PROMPT ::
Each line holding the word "will" must appear in the answer, copied from the entries.

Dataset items
########################################
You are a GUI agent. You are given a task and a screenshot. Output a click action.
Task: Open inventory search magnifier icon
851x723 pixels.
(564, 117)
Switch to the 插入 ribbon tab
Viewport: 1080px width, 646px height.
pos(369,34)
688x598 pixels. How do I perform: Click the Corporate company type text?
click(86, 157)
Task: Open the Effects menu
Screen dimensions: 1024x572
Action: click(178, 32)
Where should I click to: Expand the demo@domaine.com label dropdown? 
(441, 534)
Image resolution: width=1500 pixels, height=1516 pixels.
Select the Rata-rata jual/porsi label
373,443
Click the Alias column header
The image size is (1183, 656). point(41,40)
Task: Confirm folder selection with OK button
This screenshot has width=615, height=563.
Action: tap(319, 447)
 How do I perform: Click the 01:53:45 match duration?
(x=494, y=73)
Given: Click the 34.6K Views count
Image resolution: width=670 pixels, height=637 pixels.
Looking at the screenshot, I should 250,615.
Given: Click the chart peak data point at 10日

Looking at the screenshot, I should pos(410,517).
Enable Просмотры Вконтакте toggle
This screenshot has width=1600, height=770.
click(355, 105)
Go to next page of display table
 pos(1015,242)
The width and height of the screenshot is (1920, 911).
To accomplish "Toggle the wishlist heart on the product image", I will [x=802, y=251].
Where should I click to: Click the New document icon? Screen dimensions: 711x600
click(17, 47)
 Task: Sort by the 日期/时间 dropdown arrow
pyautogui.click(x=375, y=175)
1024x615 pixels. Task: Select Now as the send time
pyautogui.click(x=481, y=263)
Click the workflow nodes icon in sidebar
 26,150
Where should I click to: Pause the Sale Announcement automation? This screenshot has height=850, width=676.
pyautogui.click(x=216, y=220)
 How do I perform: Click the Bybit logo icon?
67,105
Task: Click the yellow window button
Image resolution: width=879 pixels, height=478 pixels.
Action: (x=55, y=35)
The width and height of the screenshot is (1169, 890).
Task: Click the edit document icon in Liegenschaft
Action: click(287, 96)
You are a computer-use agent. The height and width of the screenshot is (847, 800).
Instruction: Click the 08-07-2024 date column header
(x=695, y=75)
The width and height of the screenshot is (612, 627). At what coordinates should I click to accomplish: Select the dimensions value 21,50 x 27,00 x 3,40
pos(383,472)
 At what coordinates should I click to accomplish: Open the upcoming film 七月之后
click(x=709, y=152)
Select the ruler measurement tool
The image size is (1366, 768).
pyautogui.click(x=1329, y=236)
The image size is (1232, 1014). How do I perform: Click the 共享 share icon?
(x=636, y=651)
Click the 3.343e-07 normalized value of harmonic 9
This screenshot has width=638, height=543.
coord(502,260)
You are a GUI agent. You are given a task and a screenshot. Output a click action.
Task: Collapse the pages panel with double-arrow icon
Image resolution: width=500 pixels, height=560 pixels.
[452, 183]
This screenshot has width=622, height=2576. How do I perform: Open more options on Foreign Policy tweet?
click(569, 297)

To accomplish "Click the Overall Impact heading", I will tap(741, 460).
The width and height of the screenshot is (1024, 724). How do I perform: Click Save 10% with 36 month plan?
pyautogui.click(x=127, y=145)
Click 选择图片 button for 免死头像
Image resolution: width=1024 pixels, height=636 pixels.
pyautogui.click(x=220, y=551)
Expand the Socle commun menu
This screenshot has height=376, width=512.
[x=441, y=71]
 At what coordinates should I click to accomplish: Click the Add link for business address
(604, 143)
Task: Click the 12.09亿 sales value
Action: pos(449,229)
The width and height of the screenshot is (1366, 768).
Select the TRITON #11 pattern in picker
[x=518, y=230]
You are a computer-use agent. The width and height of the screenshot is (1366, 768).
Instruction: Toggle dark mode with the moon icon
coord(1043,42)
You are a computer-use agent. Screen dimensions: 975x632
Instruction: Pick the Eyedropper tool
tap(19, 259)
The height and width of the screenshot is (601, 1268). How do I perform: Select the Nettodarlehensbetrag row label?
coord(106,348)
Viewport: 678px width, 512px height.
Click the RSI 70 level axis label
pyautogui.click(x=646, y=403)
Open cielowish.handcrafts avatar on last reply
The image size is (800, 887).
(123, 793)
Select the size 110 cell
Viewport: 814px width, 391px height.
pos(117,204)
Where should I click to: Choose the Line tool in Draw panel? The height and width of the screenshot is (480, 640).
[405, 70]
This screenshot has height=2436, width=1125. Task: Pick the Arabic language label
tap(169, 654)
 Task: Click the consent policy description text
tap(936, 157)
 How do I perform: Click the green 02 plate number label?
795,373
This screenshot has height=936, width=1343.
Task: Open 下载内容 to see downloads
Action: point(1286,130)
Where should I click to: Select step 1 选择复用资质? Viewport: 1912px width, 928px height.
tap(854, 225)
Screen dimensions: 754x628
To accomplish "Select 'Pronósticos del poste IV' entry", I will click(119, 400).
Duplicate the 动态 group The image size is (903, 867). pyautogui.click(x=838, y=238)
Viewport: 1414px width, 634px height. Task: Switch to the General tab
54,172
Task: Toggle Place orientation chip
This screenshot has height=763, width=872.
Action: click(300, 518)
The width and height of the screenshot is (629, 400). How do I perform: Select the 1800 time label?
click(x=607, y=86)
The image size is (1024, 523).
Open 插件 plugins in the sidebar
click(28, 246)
########################################
RESPONSE FOR THIS EXERCISE ::
To accomplish "Toggle the wishlist heart on the product image", I will [x=802, y=251].
To accomplish "Click the Overall Impact heading", I will tap(741, 460).
To accomplish "Select 'Pronósticos del poste IV' entry", I will click(119, 400).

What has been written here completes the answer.